[Date Prev][Date Next] [Chronological] [Thread] [Top]

(ITS#4760) problem with group caching and proxyAuth control



Full_Name: Gerald Richter
Version: 2.3.30
OS: Linux
URL: ftp://ftp.openldap.org/incoming/Gerald-Richter-061123.2.patch
Submission from: (NULL) (194.95.226.11)


Hi,

I noticed that when I use the proxyAuth control group members are not correctly
resolved.

What I do is to login as user A and do a search with proxyAuth control with an
authzid of user B.

User B is member of a group, which grants him access to the some items. User A
is not.

When directly logging in as user B, everything is ok. Using proxyAuth user B
doesn't have access to the items that are granted to the group.

The reason is that the group membership is cached, and therefore users A
membership is used for ACL evaluation, instead of users B membership.

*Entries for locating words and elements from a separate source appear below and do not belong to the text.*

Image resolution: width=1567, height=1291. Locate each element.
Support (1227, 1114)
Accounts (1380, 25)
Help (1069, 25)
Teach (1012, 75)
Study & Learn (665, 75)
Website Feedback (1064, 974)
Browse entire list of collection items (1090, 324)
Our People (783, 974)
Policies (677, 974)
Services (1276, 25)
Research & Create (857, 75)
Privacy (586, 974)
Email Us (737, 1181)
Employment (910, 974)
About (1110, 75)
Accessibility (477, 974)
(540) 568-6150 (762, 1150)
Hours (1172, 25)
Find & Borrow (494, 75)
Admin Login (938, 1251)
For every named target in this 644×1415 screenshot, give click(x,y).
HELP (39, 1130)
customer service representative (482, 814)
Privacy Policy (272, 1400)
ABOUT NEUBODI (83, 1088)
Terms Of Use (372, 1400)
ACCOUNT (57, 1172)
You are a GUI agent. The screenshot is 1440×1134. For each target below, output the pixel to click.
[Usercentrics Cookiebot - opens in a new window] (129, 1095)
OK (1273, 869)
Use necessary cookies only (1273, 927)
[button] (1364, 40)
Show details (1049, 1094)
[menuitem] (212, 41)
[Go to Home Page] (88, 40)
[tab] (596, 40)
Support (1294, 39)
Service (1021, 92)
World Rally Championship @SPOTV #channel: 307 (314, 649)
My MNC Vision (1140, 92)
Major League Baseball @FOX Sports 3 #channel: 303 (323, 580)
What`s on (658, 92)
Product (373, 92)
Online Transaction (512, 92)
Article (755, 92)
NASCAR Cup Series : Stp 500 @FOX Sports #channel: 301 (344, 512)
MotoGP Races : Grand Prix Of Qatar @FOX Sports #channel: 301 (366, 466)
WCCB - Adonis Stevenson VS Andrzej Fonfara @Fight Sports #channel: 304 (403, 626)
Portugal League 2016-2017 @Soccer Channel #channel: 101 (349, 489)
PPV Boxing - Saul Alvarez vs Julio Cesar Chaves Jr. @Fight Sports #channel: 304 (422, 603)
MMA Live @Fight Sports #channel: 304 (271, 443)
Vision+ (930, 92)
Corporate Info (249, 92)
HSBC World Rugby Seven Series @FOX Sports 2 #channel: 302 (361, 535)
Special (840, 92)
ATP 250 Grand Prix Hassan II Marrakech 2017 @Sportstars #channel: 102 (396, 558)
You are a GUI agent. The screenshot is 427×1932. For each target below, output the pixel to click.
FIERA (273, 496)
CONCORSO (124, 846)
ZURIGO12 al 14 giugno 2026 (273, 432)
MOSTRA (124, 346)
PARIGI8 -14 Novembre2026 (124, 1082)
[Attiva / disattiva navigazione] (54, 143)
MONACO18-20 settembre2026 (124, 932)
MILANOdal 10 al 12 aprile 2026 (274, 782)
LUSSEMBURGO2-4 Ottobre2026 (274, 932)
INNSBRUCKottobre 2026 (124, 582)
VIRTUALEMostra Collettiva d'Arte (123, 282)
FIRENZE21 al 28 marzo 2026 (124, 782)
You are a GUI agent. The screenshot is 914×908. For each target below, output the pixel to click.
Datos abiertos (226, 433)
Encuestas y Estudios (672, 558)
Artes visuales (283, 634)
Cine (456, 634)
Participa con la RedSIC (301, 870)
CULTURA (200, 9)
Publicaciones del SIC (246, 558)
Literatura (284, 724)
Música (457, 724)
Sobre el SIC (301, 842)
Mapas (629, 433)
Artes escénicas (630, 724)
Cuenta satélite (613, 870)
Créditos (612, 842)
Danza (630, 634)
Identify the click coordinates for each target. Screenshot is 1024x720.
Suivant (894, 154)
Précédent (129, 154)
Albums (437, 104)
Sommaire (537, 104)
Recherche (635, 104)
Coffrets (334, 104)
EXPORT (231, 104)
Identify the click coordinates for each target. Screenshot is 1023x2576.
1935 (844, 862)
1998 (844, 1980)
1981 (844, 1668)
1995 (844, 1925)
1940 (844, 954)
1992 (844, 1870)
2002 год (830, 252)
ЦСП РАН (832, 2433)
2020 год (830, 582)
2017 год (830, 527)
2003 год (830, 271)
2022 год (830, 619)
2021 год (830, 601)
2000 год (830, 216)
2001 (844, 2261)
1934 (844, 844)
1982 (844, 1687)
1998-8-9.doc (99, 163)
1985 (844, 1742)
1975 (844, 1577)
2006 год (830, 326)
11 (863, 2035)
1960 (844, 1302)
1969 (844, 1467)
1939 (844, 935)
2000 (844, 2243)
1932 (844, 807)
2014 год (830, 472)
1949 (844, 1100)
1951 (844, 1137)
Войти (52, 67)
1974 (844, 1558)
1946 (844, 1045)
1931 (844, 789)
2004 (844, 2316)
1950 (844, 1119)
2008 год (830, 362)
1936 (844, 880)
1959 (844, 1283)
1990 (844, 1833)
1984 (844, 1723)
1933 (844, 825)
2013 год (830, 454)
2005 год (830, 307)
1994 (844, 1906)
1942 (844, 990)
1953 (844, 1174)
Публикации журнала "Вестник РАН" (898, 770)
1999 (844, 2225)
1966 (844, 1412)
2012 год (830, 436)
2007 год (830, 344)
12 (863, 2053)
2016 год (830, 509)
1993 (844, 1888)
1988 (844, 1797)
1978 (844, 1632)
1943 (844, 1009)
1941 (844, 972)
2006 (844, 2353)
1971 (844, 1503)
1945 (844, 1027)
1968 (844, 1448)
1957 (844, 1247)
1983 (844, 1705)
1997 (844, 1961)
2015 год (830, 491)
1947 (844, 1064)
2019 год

The attached patch, simply deletes all cached groups, when inside the proxyAuth
control setup, which resolvs this issue.

Gerald

This patch file is derived from OpenLDAP Software. All of the modifications to
OpenLDAP Software represented in the following patch(es) were developed by
Gerald Richter <richter@ecos.de>. These modifications are not subject to any
license of ecos GmbH.

Redistribution and use in source and binary forms, with or without modification,
are permitted only as authorized by the OpenLDAP Public License.